In most organizational cultures, yes. Anonymity increases the likelihood that raters provide honest, candid input rather than socially safe responses. However, anonymity does not mean unaccountable — HR should ensure rater pools are large enough that individual responses cannot be reverse-engineered. Some mature feedback cultures experiment with attributed feedback, but this requires significant psychological safety investment before it produces useful data rather than overly polished commentary.

How many raters should be included in a 360 review?

Best practice is five to ten raters, typically including the direct manager, two to four peers, and where applicable, one to three direct reports. Fewer than five raters makes anonymization difficult and increases the chance that a single perspective dominates. More than ten raters creates diminishing returns on new insight while increasing survey fatigue. For senior leaders being assessed for succession or executive development, slightly larger rater pools are appropriate to capture broader organizational influence.

What is the difference between developmental and evaluative 360 feedback?

Developmental 360s are confidential, shared only with the employee, and used exclusively to support growth. Evaluative 360s contribute to formal performance ratings, promotion decisions, or compensation. Most HR practitioners recommend starting with developmental-only programs because employees and raters behave more honestly when feedback is not tied to administrative consequences. Once trust is established in the process, organizations can consider incorporating 360 data into calibration and talent decisions.

How often should 360 feedback be collected?

Annual is the most common cadence for formal 360 reviews, typically aligned with performance review cycles. Some organizations run them semi-annually for high-potential cohorts or managers. Continuous feedback platforms enable lighter-weight, ongoing peer input that serves a similar purpose without the full formality of a 360. The right frequency depends on how feedback is used: if it feeds annual calibration, annual collection is sufficient; if it drives real-time development, more frequent touchpoints help.

What should HR do when 360 feedback scores are very different from a manager's rating?
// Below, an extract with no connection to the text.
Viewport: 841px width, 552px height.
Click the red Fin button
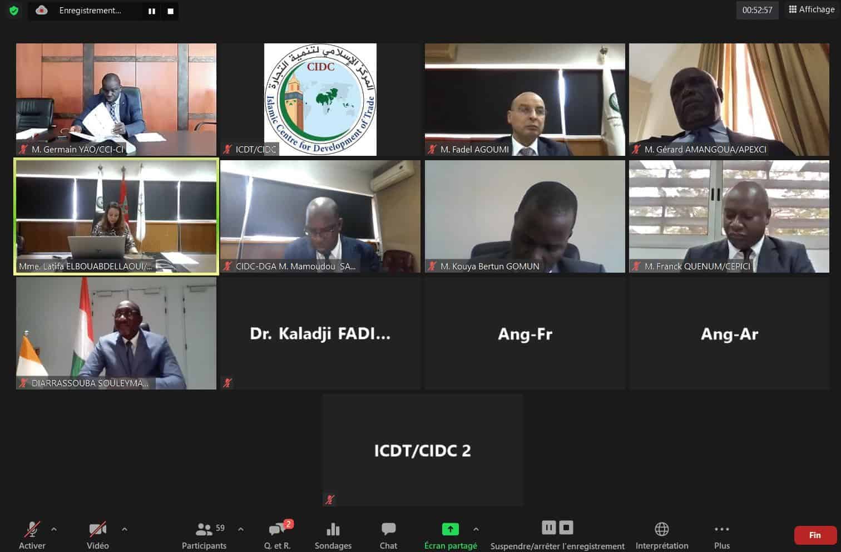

This discrepancy is valuable signal, not a problem to paper over. HR should bring the gap to the attention of the reviewing manager and explore the reasons: does the manager have limited visibility into cross-functional relationships? Are peers or direct reports experiencing something the manager is not? The gap may warrant a calibration conversation or a coaching discussion with the employee. Ignoring systematic discrepancies between manager and peer ratings erodes trust in the entire feedback process.